Room for Christ on Christmas TV?
It’s beginning to look a lot like Christmas, especially on TV. All our favorite holiday movies are being broadcast….again and again and again and again… Sunday afternoon for a few moments I visited again with the Griswald family as Chevy Chase hung precariously from the second story of his home stapling Christmas lights…and his shirt sleeve…to the siding.

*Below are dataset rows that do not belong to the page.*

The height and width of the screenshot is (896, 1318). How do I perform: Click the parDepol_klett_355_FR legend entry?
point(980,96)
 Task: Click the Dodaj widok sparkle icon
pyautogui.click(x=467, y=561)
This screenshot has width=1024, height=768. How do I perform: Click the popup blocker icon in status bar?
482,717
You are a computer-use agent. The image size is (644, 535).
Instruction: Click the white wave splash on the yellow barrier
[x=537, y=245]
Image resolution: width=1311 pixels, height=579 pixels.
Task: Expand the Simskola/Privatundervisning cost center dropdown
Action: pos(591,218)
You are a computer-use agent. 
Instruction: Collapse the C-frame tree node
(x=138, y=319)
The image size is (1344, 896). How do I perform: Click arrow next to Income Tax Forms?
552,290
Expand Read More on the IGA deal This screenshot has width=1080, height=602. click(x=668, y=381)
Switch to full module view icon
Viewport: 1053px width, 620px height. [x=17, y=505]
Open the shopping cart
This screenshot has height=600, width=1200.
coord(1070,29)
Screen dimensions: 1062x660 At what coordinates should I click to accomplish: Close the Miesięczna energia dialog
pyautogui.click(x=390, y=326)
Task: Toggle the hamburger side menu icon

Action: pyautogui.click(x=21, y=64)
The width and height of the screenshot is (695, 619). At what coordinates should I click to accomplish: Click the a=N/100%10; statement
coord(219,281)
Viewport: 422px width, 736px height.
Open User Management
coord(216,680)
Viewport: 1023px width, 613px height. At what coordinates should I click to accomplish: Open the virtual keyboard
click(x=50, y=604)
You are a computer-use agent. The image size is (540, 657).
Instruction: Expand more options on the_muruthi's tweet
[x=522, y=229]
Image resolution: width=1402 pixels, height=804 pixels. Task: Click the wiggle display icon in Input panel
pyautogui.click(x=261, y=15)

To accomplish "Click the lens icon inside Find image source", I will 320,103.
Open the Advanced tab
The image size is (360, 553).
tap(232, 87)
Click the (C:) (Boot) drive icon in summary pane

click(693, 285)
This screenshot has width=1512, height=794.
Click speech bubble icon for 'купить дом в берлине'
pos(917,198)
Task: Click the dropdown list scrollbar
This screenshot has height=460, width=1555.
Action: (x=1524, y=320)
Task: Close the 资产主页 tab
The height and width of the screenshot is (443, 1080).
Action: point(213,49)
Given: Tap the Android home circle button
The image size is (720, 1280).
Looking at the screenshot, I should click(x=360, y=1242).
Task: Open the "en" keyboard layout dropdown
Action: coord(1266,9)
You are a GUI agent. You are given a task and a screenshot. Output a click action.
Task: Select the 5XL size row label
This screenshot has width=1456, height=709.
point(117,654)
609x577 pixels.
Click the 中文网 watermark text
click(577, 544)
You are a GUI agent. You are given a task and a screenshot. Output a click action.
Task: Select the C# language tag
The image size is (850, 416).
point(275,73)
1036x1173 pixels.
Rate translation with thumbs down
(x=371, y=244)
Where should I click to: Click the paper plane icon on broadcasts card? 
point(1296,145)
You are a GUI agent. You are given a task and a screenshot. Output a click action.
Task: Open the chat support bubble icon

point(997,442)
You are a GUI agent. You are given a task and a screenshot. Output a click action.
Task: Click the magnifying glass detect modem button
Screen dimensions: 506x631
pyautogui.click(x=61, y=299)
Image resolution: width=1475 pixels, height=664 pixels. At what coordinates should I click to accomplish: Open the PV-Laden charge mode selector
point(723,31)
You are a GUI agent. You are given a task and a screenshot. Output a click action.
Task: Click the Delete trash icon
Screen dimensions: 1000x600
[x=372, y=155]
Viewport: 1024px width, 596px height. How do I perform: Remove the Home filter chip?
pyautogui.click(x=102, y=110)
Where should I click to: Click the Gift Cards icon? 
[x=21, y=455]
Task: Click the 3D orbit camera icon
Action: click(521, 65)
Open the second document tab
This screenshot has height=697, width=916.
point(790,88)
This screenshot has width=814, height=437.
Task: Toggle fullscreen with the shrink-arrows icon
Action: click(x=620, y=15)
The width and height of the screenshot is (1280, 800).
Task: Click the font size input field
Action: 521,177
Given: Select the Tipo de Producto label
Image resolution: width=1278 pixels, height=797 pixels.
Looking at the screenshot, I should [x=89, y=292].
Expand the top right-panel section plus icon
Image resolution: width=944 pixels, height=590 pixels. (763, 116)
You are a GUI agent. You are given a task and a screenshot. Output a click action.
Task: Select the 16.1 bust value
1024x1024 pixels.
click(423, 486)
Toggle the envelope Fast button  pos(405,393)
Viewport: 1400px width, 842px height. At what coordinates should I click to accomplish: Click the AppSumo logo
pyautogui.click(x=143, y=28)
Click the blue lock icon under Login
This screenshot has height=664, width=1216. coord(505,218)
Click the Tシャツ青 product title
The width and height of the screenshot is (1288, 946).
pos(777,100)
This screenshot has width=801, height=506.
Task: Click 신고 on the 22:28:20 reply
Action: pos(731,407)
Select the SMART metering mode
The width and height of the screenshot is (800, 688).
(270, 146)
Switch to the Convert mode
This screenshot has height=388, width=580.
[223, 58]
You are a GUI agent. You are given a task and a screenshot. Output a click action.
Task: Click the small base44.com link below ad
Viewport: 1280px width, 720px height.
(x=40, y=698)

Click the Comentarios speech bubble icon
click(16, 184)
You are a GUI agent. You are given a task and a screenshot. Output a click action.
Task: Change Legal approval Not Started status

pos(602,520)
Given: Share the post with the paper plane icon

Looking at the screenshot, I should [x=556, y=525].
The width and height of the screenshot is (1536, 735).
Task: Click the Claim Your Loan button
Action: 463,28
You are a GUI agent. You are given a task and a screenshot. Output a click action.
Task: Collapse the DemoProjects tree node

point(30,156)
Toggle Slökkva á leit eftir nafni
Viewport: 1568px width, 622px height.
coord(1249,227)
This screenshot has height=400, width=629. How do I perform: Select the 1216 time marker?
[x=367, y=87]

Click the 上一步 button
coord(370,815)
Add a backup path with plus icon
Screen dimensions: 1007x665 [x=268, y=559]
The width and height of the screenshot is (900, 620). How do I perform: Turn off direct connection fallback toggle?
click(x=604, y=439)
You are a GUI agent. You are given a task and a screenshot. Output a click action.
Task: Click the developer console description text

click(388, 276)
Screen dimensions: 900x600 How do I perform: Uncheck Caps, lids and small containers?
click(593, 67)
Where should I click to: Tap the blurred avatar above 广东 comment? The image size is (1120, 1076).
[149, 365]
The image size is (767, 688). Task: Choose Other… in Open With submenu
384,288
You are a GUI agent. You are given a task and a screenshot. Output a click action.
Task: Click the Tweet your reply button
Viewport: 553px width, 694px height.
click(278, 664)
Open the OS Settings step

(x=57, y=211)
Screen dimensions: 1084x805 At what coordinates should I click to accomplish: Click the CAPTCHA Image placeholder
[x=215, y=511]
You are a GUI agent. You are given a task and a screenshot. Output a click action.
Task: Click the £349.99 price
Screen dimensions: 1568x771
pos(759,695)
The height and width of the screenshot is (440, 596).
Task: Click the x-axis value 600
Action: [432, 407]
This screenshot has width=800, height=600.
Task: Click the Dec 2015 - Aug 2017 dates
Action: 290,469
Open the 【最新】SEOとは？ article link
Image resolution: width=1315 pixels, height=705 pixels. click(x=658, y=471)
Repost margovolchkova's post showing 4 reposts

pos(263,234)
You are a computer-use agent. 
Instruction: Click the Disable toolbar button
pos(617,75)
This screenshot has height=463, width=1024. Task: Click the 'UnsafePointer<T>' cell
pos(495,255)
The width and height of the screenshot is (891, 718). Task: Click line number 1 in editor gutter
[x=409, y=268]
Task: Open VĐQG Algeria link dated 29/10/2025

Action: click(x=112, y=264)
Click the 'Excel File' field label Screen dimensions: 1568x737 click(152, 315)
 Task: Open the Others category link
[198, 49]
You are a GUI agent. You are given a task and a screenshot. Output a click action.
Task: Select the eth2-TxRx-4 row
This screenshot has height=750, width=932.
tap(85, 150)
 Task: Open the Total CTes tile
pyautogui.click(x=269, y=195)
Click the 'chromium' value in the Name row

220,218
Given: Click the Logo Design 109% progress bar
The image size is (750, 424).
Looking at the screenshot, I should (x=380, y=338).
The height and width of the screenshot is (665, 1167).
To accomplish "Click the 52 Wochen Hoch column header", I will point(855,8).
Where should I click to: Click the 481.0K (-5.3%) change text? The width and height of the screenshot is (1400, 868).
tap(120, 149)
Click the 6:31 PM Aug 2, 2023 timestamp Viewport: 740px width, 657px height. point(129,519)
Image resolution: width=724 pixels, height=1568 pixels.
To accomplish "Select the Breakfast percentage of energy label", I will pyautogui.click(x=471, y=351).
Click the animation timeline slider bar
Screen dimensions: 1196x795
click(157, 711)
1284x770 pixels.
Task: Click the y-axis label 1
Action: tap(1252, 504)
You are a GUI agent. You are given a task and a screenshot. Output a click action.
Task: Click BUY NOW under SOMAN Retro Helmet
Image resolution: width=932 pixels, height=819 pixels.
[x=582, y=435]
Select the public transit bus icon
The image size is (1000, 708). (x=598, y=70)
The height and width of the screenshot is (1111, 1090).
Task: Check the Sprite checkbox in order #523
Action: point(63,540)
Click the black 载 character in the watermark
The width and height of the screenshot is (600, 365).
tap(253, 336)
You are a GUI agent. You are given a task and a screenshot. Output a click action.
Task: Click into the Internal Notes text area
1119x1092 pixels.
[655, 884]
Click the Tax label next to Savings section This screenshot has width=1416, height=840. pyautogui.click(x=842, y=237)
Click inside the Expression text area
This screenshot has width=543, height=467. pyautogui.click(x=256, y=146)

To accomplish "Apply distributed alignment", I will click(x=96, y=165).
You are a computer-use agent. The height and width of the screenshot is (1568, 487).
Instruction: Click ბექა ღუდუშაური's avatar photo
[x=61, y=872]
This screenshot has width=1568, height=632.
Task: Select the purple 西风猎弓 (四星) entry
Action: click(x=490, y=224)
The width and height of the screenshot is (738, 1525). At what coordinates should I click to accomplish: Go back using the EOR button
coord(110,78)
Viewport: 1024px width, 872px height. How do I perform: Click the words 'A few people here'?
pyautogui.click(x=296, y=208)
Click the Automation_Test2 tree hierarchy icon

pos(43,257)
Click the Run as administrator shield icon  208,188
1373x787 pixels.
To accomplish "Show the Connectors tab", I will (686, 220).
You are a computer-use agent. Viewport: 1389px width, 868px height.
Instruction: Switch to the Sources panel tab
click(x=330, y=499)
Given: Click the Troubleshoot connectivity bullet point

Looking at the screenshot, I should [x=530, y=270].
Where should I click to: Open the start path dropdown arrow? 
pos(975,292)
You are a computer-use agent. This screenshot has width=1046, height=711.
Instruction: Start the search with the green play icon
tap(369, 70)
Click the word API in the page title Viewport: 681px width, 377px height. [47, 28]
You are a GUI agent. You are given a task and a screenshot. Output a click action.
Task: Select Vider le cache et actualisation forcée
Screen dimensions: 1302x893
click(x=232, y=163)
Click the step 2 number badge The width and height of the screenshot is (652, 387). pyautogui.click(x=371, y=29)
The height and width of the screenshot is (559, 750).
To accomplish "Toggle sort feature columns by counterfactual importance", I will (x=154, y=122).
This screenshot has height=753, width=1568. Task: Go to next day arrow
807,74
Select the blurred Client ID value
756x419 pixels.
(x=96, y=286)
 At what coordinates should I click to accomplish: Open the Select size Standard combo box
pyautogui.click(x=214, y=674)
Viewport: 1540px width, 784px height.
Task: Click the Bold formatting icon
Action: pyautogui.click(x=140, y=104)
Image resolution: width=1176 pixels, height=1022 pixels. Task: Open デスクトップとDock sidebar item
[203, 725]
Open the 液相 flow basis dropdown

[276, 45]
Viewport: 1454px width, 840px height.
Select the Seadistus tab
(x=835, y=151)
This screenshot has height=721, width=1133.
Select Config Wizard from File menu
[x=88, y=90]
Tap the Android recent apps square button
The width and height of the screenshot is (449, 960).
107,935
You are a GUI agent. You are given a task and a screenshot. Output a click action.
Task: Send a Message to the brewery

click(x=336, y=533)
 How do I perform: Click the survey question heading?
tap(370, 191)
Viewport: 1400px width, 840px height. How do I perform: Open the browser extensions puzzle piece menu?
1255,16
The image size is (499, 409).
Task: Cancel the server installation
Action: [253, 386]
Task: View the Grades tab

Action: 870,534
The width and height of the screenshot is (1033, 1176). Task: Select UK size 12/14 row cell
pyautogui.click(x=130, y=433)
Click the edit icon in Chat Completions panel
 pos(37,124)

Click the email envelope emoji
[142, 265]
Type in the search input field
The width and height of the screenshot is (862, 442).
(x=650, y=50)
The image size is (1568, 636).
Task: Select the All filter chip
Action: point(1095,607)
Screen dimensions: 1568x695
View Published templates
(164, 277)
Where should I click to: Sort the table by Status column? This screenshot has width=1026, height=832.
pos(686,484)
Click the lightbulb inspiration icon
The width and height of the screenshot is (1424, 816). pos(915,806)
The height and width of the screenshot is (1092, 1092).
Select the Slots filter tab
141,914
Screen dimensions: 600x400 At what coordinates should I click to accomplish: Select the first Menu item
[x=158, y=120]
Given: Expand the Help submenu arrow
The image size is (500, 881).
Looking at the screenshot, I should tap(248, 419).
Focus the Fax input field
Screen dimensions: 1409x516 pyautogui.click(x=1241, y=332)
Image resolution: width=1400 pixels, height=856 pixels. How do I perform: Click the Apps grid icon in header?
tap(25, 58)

I flipped past the black and white “It’s a Wonderful Life” as the bells chimed and “another angel gets his wings.” I watched Jim Carey as “The Grinch Who Stole Christmas,” and eveyone’s favorite overgrown “Elf.” I haven’t yet seen the rerun of “A Christmas Story” but I’m sure I’ll watch Ralphie again as he’s ominously warned “You’ll shoot your eye out, kid” by overly responsible adults who don’t want him to have his “Red Ryder” bb gun.
Ironically, among our younger generation, there is a revival of interest in these old reruns of Christmas movies. “Miracle on 34th Street” show the reconciliation of two competing materialistic giants at Christmas time, “White Christmas” showcases the crooning of Bing Crosby, while Clarence the angel earns his wings in “It’s a Wonderful Life.” But of all the movies the one that ranks as their favorite (according to a Harris Poll), is “A Christmas Story.” This hilarious retelling of young Ralphie’s efforts to gain possession of the “holy grail,” an all-important BB gun, in spite of curmudgeonly teachers, mean-spirited Santas, and all the mishaps that can befall a nine year old at Christmas time has, somehow, captured the hearts of another generation.
It’s interesting because (1) There is no mention ANYWHERE of Jesus in this movie. (2) The focus of the movie is on the acquisition of a possession which is GUARANTEED to bring happiness and fulfillment. (3) There is no motive for Christmas being about selfless giving, reconciling enemies, or seeing something come about for the common good. It’s all about Christmas as a means to gratify the needs of one person: Ralphie.
Does this mean I won’t watch it….again? Probably will, but I don’t watch it anymore uncritically or just for the sake of nostalgia. I watch it aware of the successful efforts of the filmmaker to create a new meaning for Christmas that has drawn away the hearts of our culture.
And again we ask, “is there room for Christ in Christmas?”